| Dataset records |
┌──

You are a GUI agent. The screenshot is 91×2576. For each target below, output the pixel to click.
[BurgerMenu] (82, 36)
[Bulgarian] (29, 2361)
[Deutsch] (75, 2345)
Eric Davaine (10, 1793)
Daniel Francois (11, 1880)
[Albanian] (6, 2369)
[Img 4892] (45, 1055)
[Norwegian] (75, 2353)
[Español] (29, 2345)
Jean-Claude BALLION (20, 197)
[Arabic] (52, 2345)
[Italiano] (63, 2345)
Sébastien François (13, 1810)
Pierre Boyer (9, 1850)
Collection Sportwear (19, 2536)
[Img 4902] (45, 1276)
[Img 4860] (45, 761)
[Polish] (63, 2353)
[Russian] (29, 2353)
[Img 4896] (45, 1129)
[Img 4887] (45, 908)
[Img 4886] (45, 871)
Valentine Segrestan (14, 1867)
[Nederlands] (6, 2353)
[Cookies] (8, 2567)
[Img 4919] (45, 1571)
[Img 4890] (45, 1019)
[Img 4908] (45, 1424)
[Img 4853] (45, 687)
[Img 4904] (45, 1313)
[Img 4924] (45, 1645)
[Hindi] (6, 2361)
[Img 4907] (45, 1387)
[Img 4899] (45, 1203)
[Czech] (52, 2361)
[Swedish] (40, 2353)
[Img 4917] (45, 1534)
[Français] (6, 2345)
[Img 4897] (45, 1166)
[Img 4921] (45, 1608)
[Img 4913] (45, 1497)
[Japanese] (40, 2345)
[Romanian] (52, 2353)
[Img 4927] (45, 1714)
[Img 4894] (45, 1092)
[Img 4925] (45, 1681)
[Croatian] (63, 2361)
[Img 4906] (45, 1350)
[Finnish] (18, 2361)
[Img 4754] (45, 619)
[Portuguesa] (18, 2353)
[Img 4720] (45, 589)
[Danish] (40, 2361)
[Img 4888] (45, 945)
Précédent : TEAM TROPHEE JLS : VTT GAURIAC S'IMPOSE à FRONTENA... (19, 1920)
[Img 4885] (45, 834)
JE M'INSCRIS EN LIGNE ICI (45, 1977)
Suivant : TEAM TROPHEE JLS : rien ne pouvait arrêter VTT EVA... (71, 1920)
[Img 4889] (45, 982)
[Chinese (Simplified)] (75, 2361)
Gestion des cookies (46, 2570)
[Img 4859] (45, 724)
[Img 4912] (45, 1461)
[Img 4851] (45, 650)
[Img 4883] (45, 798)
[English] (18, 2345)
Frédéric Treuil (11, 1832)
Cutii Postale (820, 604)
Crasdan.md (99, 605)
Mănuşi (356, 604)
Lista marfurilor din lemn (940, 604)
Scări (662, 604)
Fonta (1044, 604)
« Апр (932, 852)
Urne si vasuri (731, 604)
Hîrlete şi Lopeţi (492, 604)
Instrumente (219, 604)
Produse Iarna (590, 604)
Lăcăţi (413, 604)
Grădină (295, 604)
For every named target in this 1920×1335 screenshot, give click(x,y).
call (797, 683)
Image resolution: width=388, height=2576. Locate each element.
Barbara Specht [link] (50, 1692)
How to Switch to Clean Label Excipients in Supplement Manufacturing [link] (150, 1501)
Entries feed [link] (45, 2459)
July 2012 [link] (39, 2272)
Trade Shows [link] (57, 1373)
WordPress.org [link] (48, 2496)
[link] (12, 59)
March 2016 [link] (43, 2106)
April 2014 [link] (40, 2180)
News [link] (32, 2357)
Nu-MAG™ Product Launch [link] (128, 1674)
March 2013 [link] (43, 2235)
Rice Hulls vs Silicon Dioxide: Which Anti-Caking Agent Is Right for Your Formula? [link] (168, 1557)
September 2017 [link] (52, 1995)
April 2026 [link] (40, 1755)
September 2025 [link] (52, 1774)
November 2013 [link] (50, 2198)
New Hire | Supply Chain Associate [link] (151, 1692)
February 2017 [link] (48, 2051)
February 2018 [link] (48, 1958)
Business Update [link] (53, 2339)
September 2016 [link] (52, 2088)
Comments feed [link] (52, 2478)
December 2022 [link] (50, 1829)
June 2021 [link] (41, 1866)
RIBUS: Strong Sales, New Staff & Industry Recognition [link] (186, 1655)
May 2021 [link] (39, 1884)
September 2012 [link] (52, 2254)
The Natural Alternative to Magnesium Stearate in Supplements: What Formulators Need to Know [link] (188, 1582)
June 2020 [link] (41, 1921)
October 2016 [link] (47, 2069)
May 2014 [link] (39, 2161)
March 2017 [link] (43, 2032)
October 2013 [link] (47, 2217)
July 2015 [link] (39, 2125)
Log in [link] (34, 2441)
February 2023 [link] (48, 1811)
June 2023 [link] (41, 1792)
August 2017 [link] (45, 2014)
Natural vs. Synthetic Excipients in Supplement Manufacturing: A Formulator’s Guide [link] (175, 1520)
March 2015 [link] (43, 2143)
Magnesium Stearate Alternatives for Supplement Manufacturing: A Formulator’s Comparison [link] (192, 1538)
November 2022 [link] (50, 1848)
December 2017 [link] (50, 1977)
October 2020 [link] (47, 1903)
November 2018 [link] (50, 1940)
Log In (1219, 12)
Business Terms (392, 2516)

└──

| What needs to be done |
A verbatim copy of all the records is to be produced.

| Output of the task |
You are a GUI agent. The screenshot is 91×2576. For each target below, output the pixel to click.
[BurgerMenu] (82, 36)
[Bulgarian] (29, 2361)
[Deutsch] (75, 2345)
Eric Davaine (10, 1793)
Daniel Francois (11, 1880)
[Albanian] (6, 2369)
[Img 4892] (45, 1055)
[Norwegian] (75, 2353)
[Español] (29, 2345)
Jean-Claude BALLION (20, 197)
[Arabic] (52, 2345)
[Italiano] (63, 2345)
Sébastien François (13, 1810)
Pierre Boyer (9, 1850)
Collection Sportwear (19, 2536)
[Img 4902] (45, 1276)
[Img 4860] (45, 761)
[Polish] (63, 2353)
[Russian] (29, 2353)
[Img 4896] (45, 1129)
[Img 4887] (45, 908)
[Img 4886] (45, 871)
Valentine Segrestan (14, 1867)
[Nederlands] (6, 2353)
[Cookies] (8, 2567)
[Img 4919] (45, 1571)
[Img 4890] (45, 1019)
[Img 4908] (45, 1424)
[Img 4853] (45, 687)
[Img 4904] (45, 1313)
[Img 4924] (45, 1645)
[Hindi] (6, 2361)
[Img 4907] (45, 1387)
[Img 4899] (45, 1203)
[Czech] (52, 2361)
[Swedish] (40, 2353)
[Img 4917] (45, 1534)
[Français] (6, 2345)
[Img 4897] (45, 1166)
[Img 4921] (45, 1608)
[Img 4913] (45, 1497)
[Japanese] (40, 2345)
[Romanian] (52, 2353)
[Img 4927] (45, 1714)
[Img 4894] (45, 1092)
[Img 4925] (45, 1681)
[Croatian] (63, 2361)
[Img 4906] (45, 1350)
[Finnish] (18, 2361)
[Img 4754] (45, 619)
[Portuguesa] (18, 2353)
[Img 4720] (45, 589)
[Danish] (40, 2361)
[Img 4888] (45, 945)
Précédent : TEAM TROPHEE JLS : VTT GAURIAC S'IMPOSE à FRONTENA... (19, 1920)
[Img 4885] (45, 834)
JE M'INSCRIS EN LIGNE ICI (45, 1977)
Suivant : TEAM TROPHEE JLS : rien ne pouvait arrêter VTT EVA... (71, 1920)
[Img 4889] (45, 982)
[Chinese (Simplified)] (75, 2361)
Gestion des cookies (46, 2570)
[Img 4859] (45, 724)
[Img 4912] (45, 1461)
[Img 4851] (45, 650)
[Img 4883] (45, 798)
[English] (18, 2345)
Frédéric Treuil (11, 1832)
Cutii Postale (820, 604)
Crasdan.md (99, 605)
Mănuşi (356, 604)
Lista marfurilor din lemn (940, 604)
Scări (662, 604)
Fonta (1044, 604)
« Апр (932, 852)
Urne si vasuri (731, 604)
Hîrlete şi Lopeţi (492, 604)
Instrumente (219, 604)
Produse Iarna (590, 604)
Lăcăţi (413, 604)
Grădină (295, 604)
For every named target in this 1920×1335 screenshot, give click(x,y).
call (797, 683)
Image resolution: width=388, height=2576. Locate each element.
Barbara Specht [link] (50, 1692)
How to Switch to Clean Label Excipients in Supplement Manufacturing [link] (150, 1501)
Entries feed [link] (45, 2459)
July 2012 [link] (39, 2272)
Trade Shows [link] (57, 1373)
WordPress.org [link] (48, 2496)
[link] (12, 59)
March 2016 [link] (43, 2106)
April 2014 [link] (40, 2180)
News [link] (32, 2357)
Nu-MAG™ Product Launch [link] (128, 1674)
March 2013 [link] (43, 2235)
Rice Hulls vs Silicon Dioxide: Which Anti-Caking Agent Is Right for Your Formula? [link] (168, 1557)
September 2017 [link] (52, 1995)
April 2026 [link] (40, 1755)
September 2025 [link] (52, 1774)
November 2013 [link] (50, 2198)
New Hire | Supply Chain Associate [link] (151, 1692)
February 2017 [link] (48, 2051)
February 2018 [link] (48, 1958)
Business Update [link] (53, 2339)
September 2016 [link] (52, 2088)
Comments feed [link] (52, 2478)
December 2022 [link] (50, 1829)
June 2021 [link] (41, 1866)
RIBUS: Strong Sales, New Staff & Industry Recognition [link] (186, 1655)
May 2021 [link] (39, 1884)
September 2012 [link] (52, 2254)
The Natural Alternative to Magnesium Stearate in Supplements: What Formulators Need to Know [link] (188, 1582)
June 2020 [link] (41, 1921)
October 2016 [link] (47, 2069)
May 2014 [link] (39, 2161)
March 2017 [link] (43, 2032)
October 2013 [link] (47, 2217)
July 2015 [link] (39, 2125)
Log in [link] (34, 2441)
February 2023 [link] (48, 1811)
June 2023 [link] (41, 1792)
August 2017 [link] (45, 2014)
Natural vs. Synthetic Excipients in Supplement Manufacturing: A Formulator’s Guide [link] (175, 1520)
March 2015 [link] (43, 2143)
Magnesium Stearate Alternatives for Supplement Manufacturing: A Formulator’s Comparison [link] (192, 1538)
November 2022 [link] (50, 1848)
December 2017 [link] (50, 1977)
October 2020 [link] (47, 1903)
November 2018 [link] (50, 1940)
Log In (1219, 12)
Business Terms (392, 2516)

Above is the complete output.